Similar saltmarsh restoration projects in Manatee County at Emerson Point Preserve and Perico Bayou show how these habitats are the foundation of the coastal food chain. The plants feed small animals which, in turn, feed larger animals such as birds, crabs, and fish.
Restoration efforts improved water quality in the surrounding areas, and the native habitats supported nesting for multiple protected bird species as well as spawning waters for snook and tarpon.
Saltmarsh cordgrasses are extremely hardy, grow in salt-tolerant conditions, and are easy to pull in transport. They also greatly reduce pollutants in the water by filtering out excess nutrients and chemicals.
Damon Moore manages ecological restoration in Manatee County. He says it may take seven years to establish a mangrove forest — but when that happens, there’s an even bigger impact on the environment.
Mangroves can mitigate the impacts of climate change by offering flood protection and buffering coastal communities from the full impact of storms that have become more frequent and intense.

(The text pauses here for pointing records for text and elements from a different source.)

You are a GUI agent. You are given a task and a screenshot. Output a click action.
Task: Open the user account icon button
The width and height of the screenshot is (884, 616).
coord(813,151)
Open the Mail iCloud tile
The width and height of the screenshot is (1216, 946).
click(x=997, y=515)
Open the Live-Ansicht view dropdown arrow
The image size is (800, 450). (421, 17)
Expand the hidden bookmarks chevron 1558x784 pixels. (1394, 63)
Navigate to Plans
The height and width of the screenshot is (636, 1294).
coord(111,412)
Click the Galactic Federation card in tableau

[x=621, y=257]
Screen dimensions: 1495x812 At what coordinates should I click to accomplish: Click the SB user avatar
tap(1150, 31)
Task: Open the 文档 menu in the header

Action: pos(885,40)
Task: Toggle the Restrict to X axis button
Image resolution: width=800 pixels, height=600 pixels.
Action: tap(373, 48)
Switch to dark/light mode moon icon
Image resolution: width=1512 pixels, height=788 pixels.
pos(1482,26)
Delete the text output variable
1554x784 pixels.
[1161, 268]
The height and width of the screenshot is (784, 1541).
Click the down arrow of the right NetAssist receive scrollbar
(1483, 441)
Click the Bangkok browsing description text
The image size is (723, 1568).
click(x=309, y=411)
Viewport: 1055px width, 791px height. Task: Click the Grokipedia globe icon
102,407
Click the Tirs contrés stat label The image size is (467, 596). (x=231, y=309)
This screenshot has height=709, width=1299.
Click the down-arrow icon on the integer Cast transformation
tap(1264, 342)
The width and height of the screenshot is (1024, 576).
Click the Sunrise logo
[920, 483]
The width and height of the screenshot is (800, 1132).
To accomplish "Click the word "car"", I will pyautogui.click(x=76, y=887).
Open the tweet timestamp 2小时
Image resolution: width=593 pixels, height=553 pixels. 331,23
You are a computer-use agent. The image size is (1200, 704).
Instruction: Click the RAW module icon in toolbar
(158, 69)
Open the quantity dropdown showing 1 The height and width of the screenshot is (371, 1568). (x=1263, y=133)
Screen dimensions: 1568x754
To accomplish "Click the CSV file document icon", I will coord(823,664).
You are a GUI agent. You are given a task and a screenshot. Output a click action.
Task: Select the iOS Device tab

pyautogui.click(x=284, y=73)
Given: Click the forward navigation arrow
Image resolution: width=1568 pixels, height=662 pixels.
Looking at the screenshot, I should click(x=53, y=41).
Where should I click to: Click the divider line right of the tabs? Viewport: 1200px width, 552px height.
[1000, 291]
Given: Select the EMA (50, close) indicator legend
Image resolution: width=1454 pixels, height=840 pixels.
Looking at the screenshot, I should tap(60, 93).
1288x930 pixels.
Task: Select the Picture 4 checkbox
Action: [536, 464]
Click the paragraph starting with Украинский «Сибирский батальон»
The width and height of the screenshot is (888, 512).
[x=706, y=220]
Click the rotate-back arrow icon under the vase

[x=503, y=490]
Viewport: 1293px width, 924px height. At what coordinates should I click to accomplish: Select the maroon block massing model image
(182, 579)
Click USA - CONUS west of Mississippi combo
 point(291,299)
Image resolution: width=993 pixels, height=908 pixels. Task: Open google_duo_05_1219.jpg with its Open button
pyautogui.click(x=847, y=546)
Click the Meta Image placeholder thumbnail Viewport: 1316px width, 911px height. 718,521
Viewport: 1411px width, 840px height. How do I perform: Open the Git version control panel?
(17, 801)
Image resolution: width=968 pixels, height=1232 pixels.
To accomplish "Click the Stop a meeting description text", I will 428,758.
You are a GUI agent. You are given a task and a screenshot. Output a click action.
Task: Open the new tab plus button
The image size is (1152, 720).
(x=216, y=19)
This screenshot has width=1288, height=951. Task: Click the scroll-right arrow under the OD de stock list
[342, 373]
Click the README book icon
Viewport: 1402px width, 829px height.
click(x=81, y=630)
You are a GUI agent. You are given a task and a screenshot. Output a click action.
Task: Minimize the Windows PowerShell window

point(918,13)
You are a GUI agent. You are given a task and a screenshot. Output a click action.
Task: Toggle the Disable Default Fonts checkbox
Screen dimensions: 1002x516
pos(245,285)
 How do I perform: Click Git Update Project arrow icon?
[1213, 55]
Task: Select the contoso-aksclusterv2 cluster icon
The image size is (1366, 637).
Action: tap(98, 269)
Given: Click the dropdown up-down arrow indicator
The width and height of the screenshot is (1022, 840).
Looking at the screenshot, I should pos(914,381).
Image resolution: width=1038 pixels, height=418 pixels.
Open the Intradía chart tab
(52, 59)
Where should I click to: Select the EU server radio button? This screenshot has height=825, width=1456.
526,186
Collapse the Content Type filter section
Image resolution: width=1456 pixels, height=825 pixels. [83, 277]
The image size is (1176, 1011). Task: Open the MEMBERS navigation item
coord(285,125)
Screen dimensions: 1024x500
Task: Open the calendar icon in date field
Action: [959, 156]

"You can just look at the physical aspect of a mangrove swamp, there's so many roots going down into the ground to hold things in place,” said Moore “That's really important in storm surge situations, where we have tidal flows where there aren't usually tidal flows, so this is a great opportunity to get more in here and bolster what we already have.
"I think the most important thing to recognize is that natural shorelines and natural lands in general, provide numerous benefits. The more natural area between open water and the built environment the better.”
According a report by the Nature Conservancy of Florida and the University of California, mangroves prevented an additional $1.5 billion in direct damages to Florida from Hurricane Irma in 2017. Their analysis also found that just 100 yards of mangrove trees can reduce wave height by 66%.
Moore says salt marshes, seagrass, and mangroves also capture massive amounts of carbon dioxide emissions and other greenhouse gases.
"The biomass within these things, they're pulling that carbon out of the atmosphere,” he said. “It’s stored in their root materials so it’s out of the atmosphere and it's sequestered.”
The saturated soil found in marsh ecosystems can retain more carbon per acre than some terrestrial forests and is often referred to as blue carbon — that is, carbon captured and retained by coastal ecosystems.
The volunteers mucking it up at Robinson Preserve say that’s what makes this sea grass planting so important — the long game.
And as a small fiddler crab scampers by them, it’s a reminder that the habitat created here will have a big impact on future generations of creatures and humans.